I saw the film “Race to Nowhere” last night at a screening put on by a local private school. I first heard about the film a few months ago and was intrigued by its message. It is a documentary created by a parent who saw her children getting caught up in a child’s version of the rat race, riddled with anxiety and stressed by hours of homework each night. With homework a nightly challenge at our house, it was more than worth seeing.
As I see it, the film targets three issues. The first is only touched on – jam-packed schedules. There’s school sports, recreational sports, travel sports, student government, clubs and activities, and community service. Several students interviewed in the film talk about how it’s not enough to get good grades; how colleges want an A student who plays a sport, is involved in school life, and volunteers in the community. This is not the director’s main beef, however; so while it’s mentioned, it does not get a lot of screen time.
Much of the film’s message is directed at homework. You meet students, parents, teachers, and psychologists, along with Sara Bennett, founder of Stop Homework. While their messages are powerful, I wanted more. For instance, Bennett mentions a principal at a Wyoming school who stopped giving homework. I would have liked to have met that principal and heard, first hand, how it worked. What kind of school was it (although I suspect it was not a public school)? Did student scores and grades fall or improve? What percentage went on to college?
Other countries are also mentioned, but I would have liked to have seen some comparisons. The film was made before the most recent international PISA assessments were released, but it’s no secret that both China (where the pressure is greater) and Finland (where the pressure appears not to be so great) far exceed our educational results. I would have liked to hear from educators in those countries, particularly Finland, to hear how they approach education and homework.
The last area that the film addresses is college preparation, probably the hardest topic to cover. It’s obvious that college as an educational goal has become a norm. When I was in first grade and told my family that I wanted to go to college, it was breaking news. No one in my family had ever gone to college before and it was still considered to be something for wealthier, more connected families. Things changed a lot societally between first grade and twelfth, but it was still not as widespread a parental goal in 1984 as it is today. What parent today does not
hope plan for their child to attend college?
As more students strive for college, the competition to access college gets greater and greater. And students don’t aspire to attend the local community college; rather, they want their dream schools, who in turn want better grades, higher ranks, and more AP classes. The result is students pushing themselves to the brink, often cheating just to keep up.
The film primarily focuses on upper middle class, predominantly white schools and communities. Several are in California, including the school the filmmaker’s own children attend. I don’t know which of these are public or private, but the school profiled in New England is definitely private. She includes a short piece on a student from the Midwest, and also includes a teacher in an urban Oakland school and several students from a technical school in Northern California. At times it’s hard to align the challenges facing the less affluent schools with the more affluent ones.

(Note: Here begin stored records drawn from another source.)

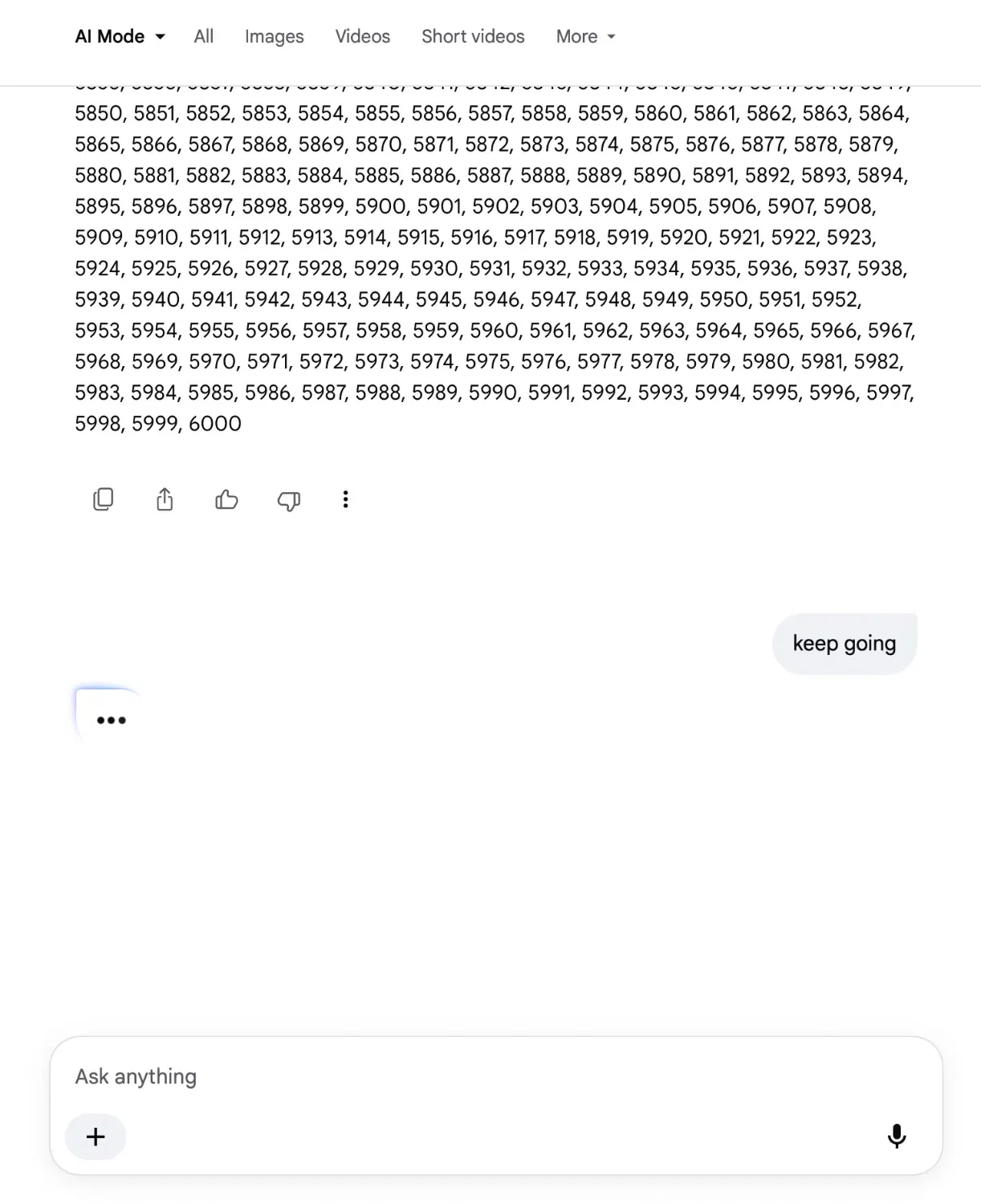Expand the AI Mode dropdown
Image resolution: width=981 pixels, height=1204 pixels.
pyautogui.click(x=120, y=36)
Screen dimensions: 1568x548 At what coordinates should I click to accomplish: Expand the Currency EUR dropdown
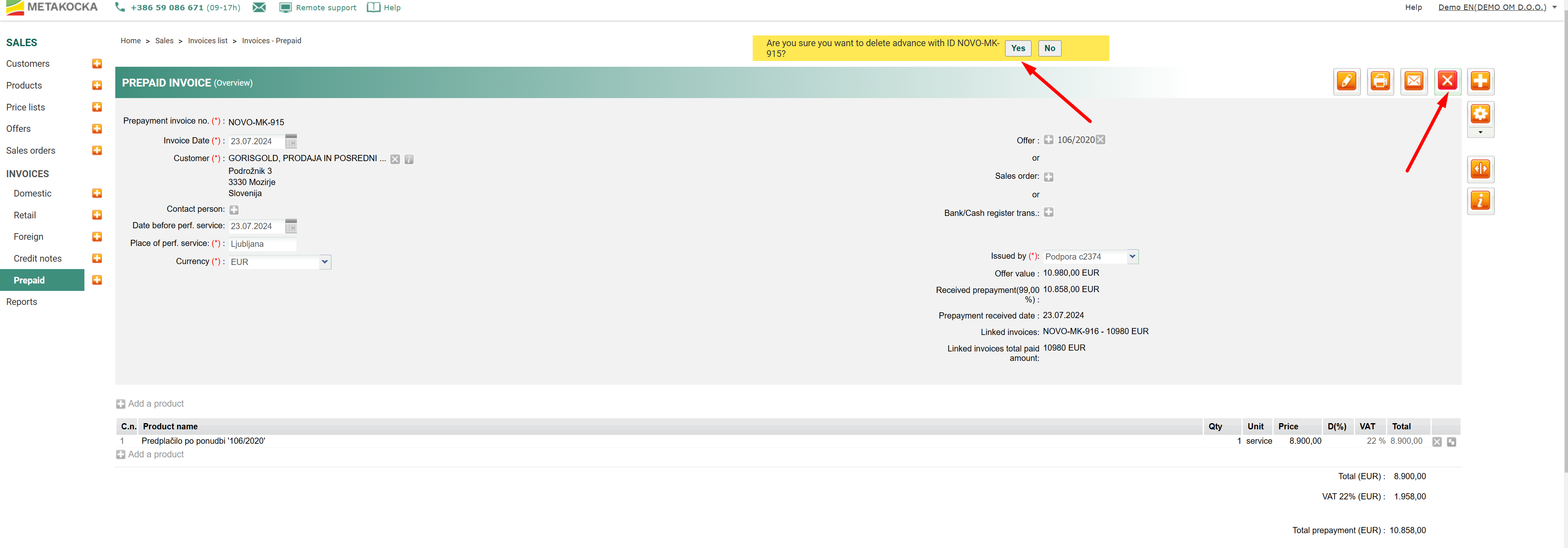point(324,262)
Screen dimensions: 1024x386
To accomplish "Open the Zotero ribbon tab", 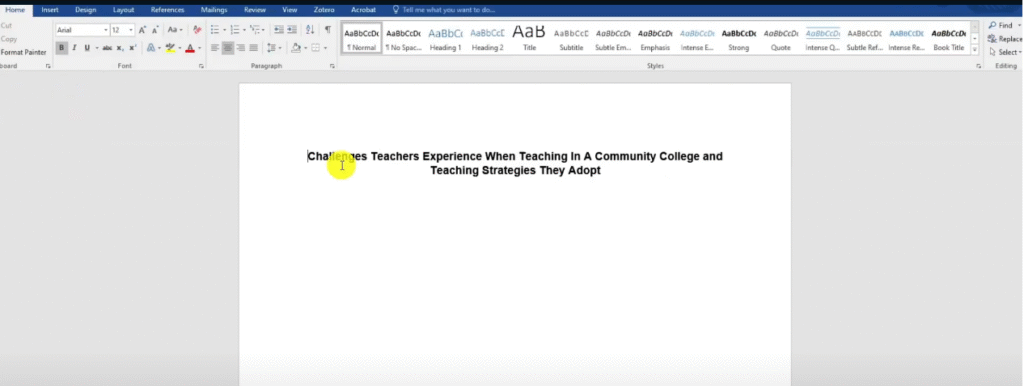I will [324, 10].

There are no schools in the South profiled. The parents attending the screening – most of whom I would guess send their kids to private school – felt that things were not as extreme in New Orleans. I don’t necessarily agree with that view and, in fact, I think it actually begins earlier here due to the pressure to attend the right high school. But that's a blog post for another day.

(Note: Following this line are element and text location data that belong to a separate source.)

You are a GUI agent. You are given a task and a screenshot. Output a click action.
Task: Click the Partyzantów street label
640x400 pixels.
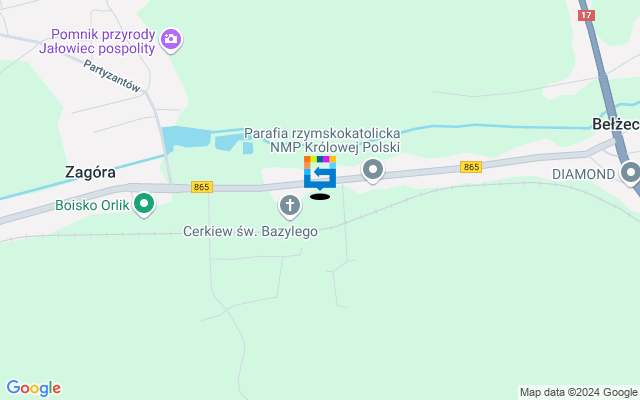click(x=111, y=76)
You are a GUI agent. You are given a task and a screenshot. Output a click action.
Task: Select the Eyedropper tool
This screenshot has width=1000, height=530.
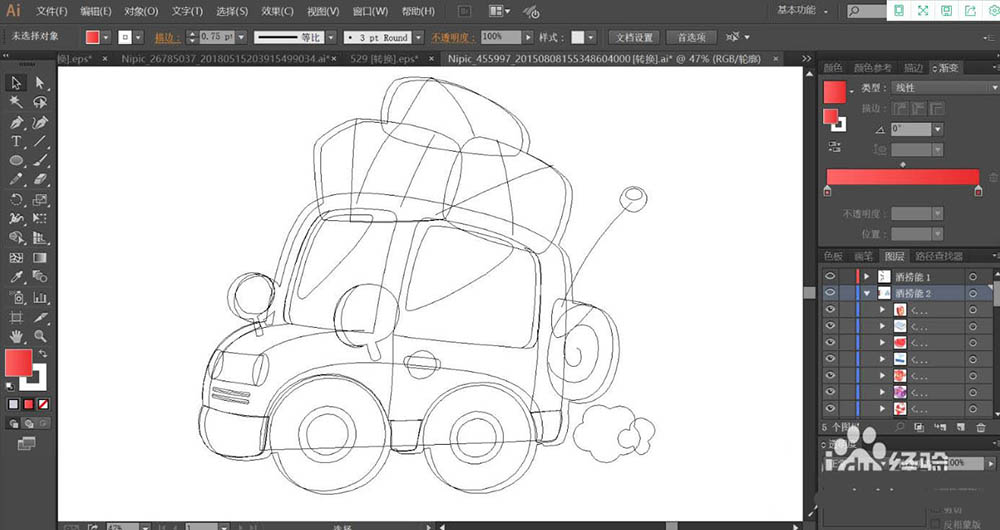click(x=17, y=277)
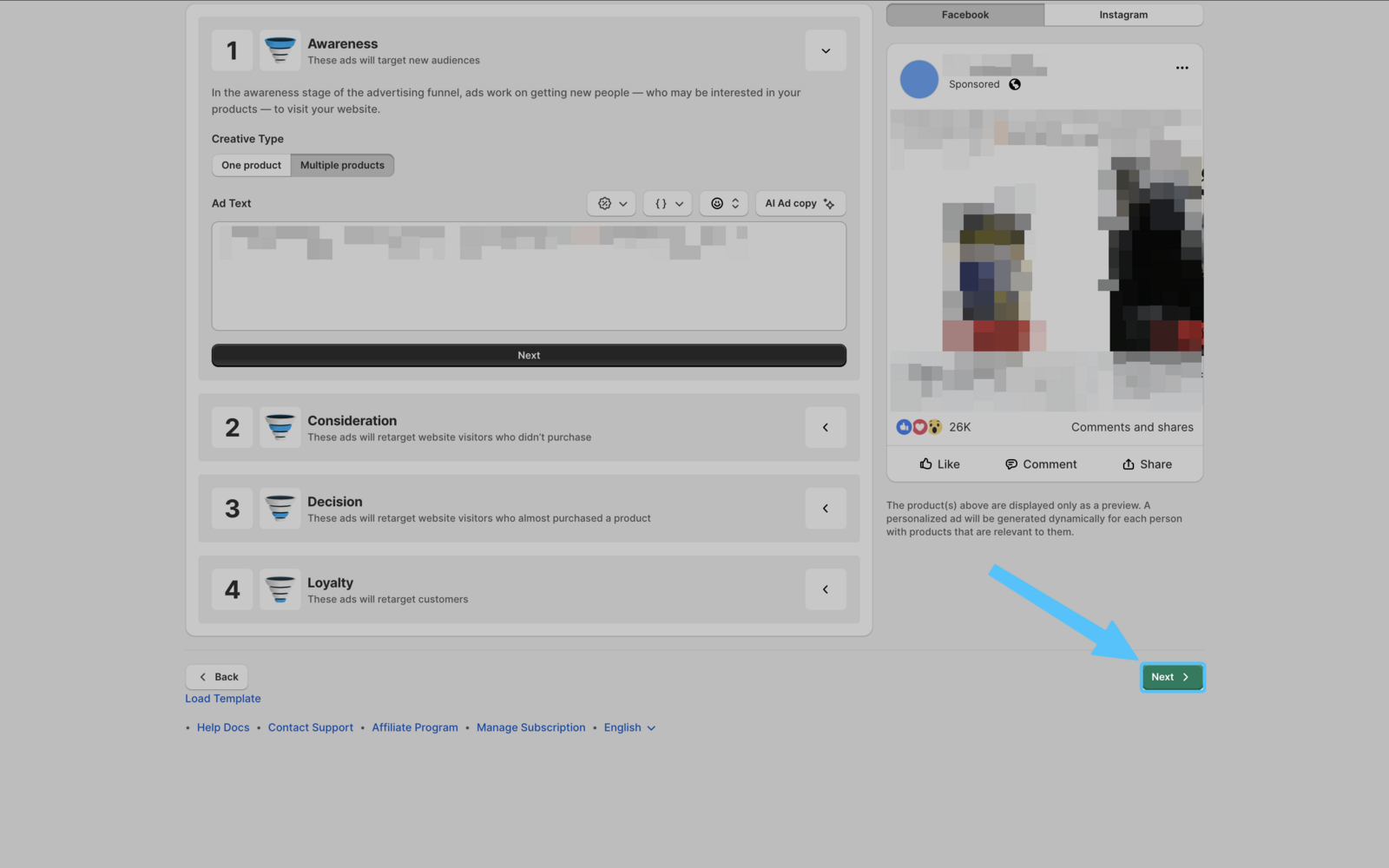The width and height of the screenshot is (1389, 868).
Task: Expand the Consideration section
Action: (x=825, y=427)
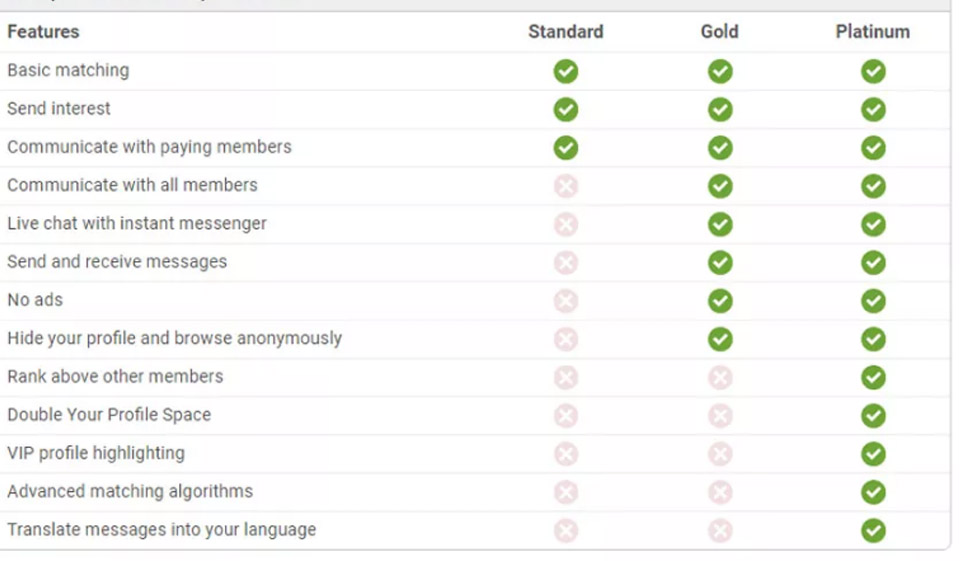Click Platinum check for Double Your Profile Space
The height and width of the screenshot is (561, 960).
point(873,415)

The film’s message is scary and there are no ready answers. I may return to the topics it brings up again in this blog. I recommend viewing this documentary as a starting point, as one element to consider in the ways that we educate our kids. We want well educated kids, but we want kids who can think critically, make honest, mindful decisions about their lives and the lives they touch, and who can live full, happy lives, whether that means getting into a “good” college or not.